In DECSIM, this has been very useful to find the exact cost of
different features and commands. Let me know what you think of
it, and what you think it'd be useful for....
The 8800 cycle counts were determined using a facility called
the User Macro Level Instruction Timer. I haven't figured out
all the instructions, but I've done most of the more common
ones. It looked to me like the cycle time of the 8800 is 45nS,
or at least all instruction times seemed to be a multiple of
that, so that's what I used. The times reported here are best
used as relative measures rather than exact times.
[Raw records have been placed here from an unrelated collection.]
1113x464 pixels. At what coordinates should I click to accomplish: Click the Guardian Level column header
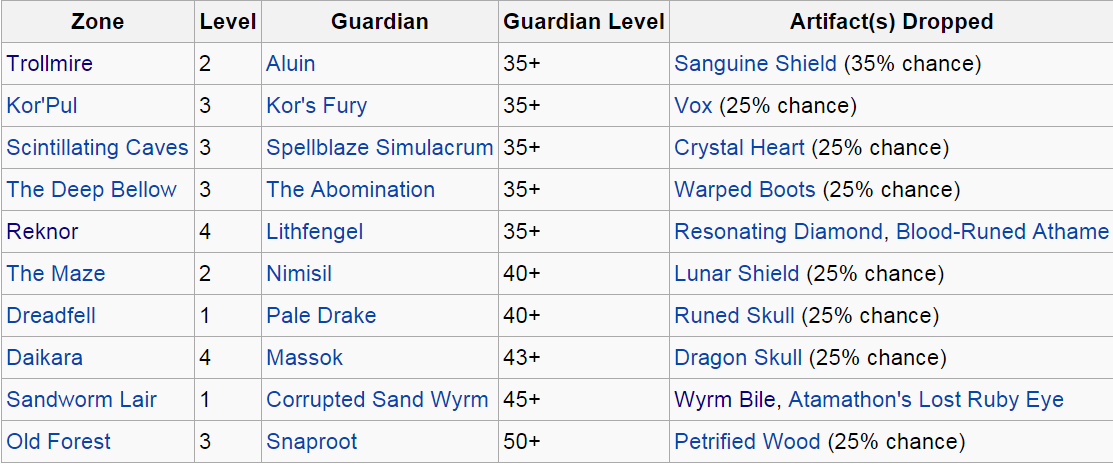point(584,22)

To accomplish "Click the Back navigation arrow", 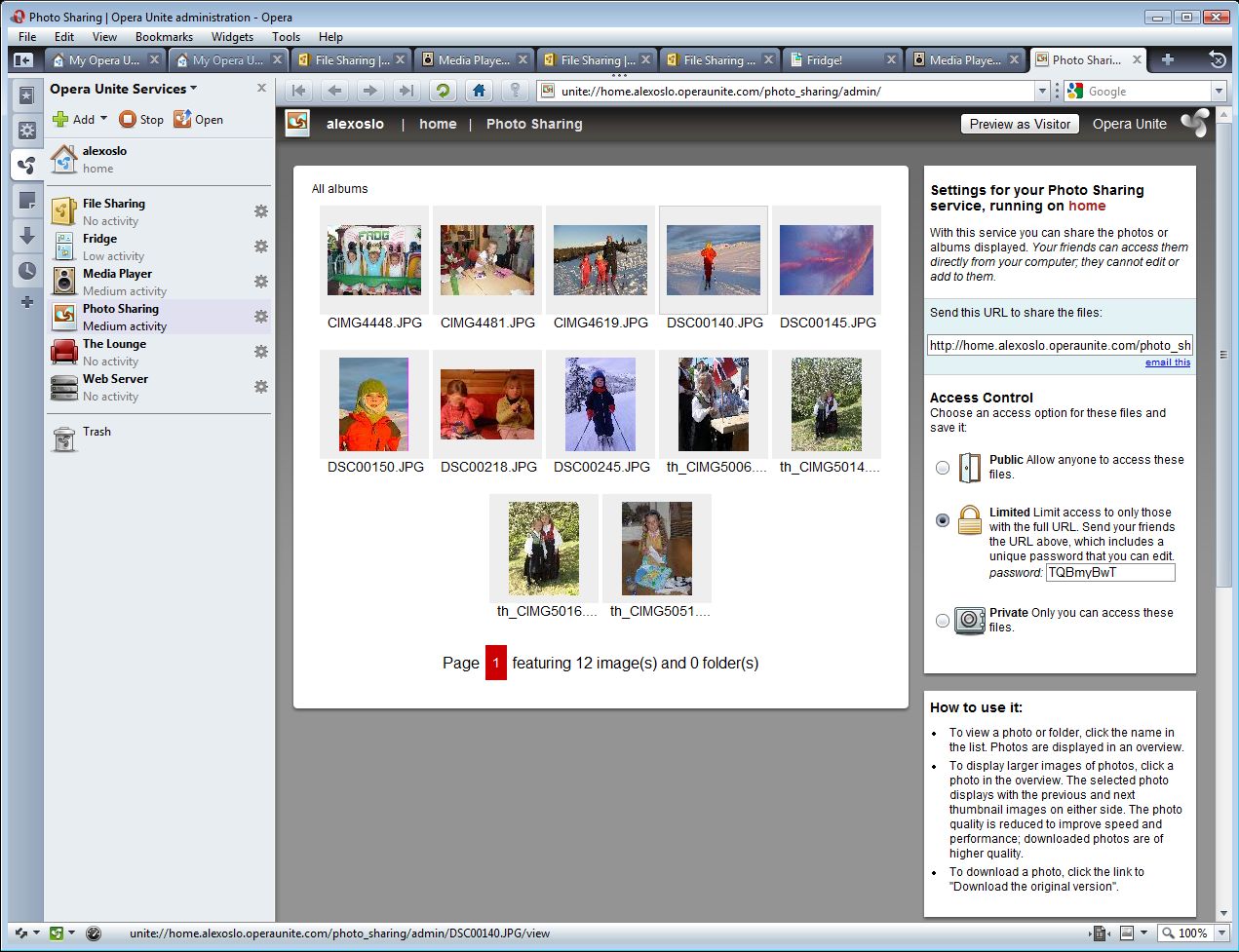I will pyautogui.click(x=334, y=91).
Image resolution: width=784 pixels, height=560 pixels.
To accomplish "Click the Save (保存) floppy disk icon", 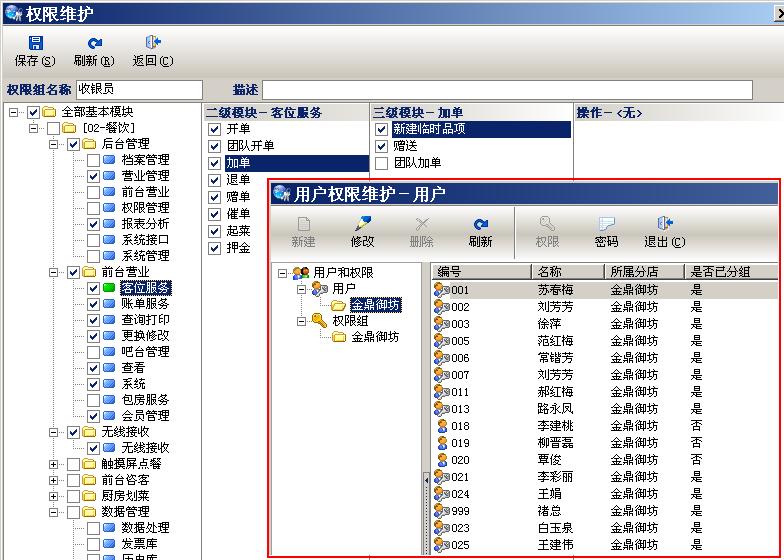I will coord(35,43).
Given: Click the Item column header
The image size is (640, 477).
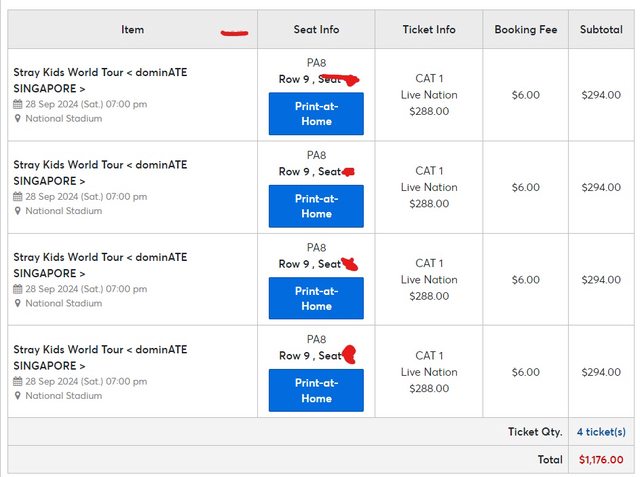Looking at the screenshot, I should 132,30.
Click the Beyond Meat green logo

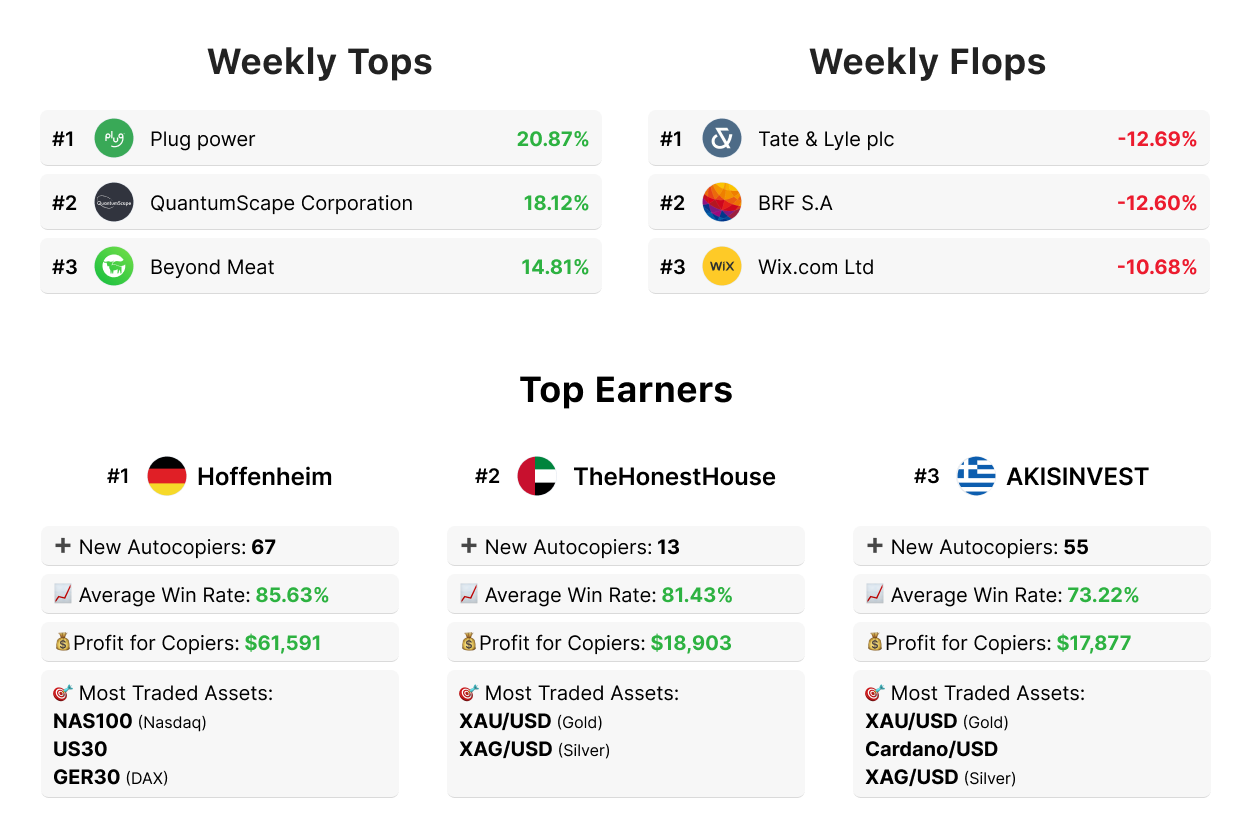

------------------------------------------------------------------------
FORWARD
mnemonic: VECTOR [256, LONG],
cycle: VECTOR [256, BYTE];
ROUTINE Cond_handler
(sig: REF VECTOR [, LONG],
mech: REF VECTOR [, LONG],
enbl: REF VECTOR [, LONG]
) =
!++
! FUNCTIONAL DESCRIPTION:
!
! Condition handler that implements an instruction stream tracer,
! activated and deactivated by the presence of BPT instructions in the user's
! code.
!
! IMPLICIT INPUTS:
! none
!
! IMPLICIT OUTPUTS:
! none
!
! ROUTINE VALUE:
! none
!
! SIDE EFFECTS:
! Pages containing the BPT instructions are set to read/write.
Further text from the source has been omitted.